▶ Task to carry out
The answer is to be all of the data below, reproduced exactly.

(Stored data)
——————————
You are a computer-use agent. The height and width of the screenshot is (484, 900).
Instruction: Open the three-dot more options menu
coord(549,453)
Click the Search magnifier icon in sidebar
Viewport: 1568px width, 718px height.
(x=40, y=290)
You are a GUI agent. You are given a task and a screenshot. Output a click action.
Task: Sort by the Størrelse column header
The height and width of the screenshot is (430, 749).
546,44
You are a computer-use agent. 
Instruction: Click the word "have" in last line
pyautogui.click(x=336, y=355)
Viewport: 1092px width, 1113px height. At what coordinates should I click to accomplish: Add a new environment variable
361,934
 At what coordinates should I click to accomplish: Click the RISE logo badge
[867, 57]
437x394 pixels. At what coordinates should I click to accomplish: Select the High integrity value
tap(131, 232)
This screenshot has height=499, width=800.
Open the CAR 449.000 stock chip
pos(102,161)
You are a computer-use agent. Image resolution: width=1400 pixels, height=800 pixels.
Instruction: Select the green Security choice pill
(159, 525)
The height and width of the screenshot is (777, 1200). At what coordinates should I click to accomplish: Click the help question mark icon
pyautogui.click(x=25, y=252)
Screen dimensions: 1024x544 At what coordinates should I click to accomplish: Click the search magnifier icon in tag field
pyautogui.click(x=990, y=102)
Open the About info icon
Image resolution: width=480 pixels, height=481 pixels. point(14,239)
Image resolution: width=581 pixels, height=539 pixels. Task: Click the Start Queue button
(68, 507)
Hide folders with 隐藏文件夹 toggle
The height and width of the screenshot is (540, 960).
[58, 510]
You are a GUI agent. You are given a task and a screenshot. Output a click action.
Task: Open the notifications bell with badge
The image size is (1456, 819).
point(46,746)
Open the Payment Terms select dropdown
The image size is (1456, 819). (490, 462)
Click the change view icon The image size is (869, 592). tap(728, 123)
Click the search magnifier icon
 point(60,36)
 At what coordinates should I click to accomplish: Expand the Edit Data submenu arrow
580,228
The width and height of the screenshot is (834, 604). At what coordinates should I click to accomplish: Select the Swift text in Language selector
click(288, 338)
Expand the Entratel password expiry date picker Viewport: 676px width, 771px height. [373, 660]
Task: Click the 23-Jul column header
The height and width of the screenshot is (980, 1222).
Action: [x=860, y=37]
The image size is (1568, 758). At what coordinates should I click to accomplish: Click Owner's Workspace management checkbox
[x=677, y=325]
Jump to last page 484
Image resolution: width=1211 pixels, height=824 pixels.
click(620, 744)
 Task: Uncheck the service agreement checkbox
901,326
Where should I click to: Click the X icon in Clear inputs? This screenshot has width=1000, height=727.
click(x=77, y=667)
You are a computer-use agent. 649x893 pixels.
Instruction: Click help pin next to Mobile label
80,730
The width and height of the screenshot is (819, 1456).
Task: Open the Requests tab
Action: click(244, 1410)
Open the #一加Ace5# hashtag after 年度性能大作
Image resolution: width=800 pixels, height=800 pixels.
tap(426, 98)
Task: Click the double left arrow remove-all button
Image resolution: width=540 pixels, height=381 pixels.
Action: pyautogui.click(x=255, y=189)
——————————
▶ Written response
You are a computer-use agent. The height and width of the screenshot is (484, 900).
Instruction: Open the three-dot more options menu
coord(549,453)
Click the Search magnifier icon in sidebar
Viewport: 1568px width, 718px height.
(x=40, y=290)
You are a GUI agent. You are given a task and a screenshot. Output a click action.
Task: Sort by the Størrelse column header
The height and width of the screenshot is (430, 749).
546,44
You are a computer-use agent. 
Instruction: Click the word "have" in last line
pyautogui.click(x=336, y=355)
Viewport: 1092px width, 1113px height. At what coordinates should I click to accomplish: Add a new environment variable
361,934
 At what coordinates should I click to accomplish: Click the RISE logo badge
[867, 57]
437x394 pixels. At what coordinates should I click to accomplish: Select the High integrity value
tap(131, 232)
This screenshot has height=499, width=800.
Open the CAR 449.000 stock chip
pos(102,161)
You are a computer-use agent. Image resolution: width=1400 pixels, height=800 pixels.
Instruction: Select the green Security choice pill
(159, 525)
The height and width of the screenshot is (777, 1200). At what coordinates should I click to accomplish: Click the help question mark icon
pyautogui.click(x=25, y=252)
Screen dimensions: 1024x544 At what coordinates should I click to accomplish: Click the search magnifier icon in tag field
pyautogui.click(x=990, y=102)
Open the About info icon
Image resolution: width=480 pixels, height=481 pixels. point(14,239)
Image resolution: width=581 pixels, height=539 pixels. Task: Click the Start Queue button
(68, 507)
Hide folders with 隐藏文件夹 toggle
The height and width of the screenshot is (540, 960).
[58, 510]
You are a GUI agent. You are given a task and a screenshot. Output a click action.
Task: Open the notifications bell with badge
The image size is (1456, 819).
point(46,746)
Open the Payment Terms select dropdown
The image size is (1456, 819). (490, 462)
Click the change view icon The image size is (869, 592). tap(728, 123)
Click the search magnifier icon
 point(60,36)
 At what coordinates should I click to accomplish: Expand the Edit Data submenu arrow
580,228
The width and height of the screenshot is (834, 604). At what coordinates should I click to accomplish: Select the Swift text in Language selector
click(288, 338)
Expand the Entratel password expiry date picker Viewport: 676px width, 771px height. [373, 660]
Task: Click the 23-Jul column header
The height and width of the screenshot is (980, 1222).
Action: [x=860, y=37]
The image size is (1568, 758). At what coordinates should I click to accomplish: Click Owner's Workspace management checkbox
[x=677, y=325]
Jump to last page 484
Image resolution: width=1211 pixels, height=824 pixels.
click(620, 744)
 Task: Uncheck the service agreement checkbox
901,326
Where should I click to: Click the X icon in Clear inputs? This screenshot has width=1000, height=727.
click(x=77, y=667)
You are a computer-use agent. 649x893 pixels.
Instruction: Click help pin next to Mobile label
80,730
The width and height of the screenshot is (819, 1456).
Task: Open the Requests tab
Action: click(244, 1410)
Open the #一加Ace5# hashtag after 年度性能大作
Image resolution: width=800 pixels, height=800 pixels.
tap(426, 98)
Task: Click the double left arrow remove-all button
Image resolution: width=540 pixels, height=381 pixels.
Action: pyautogui.click(x=255, y=189)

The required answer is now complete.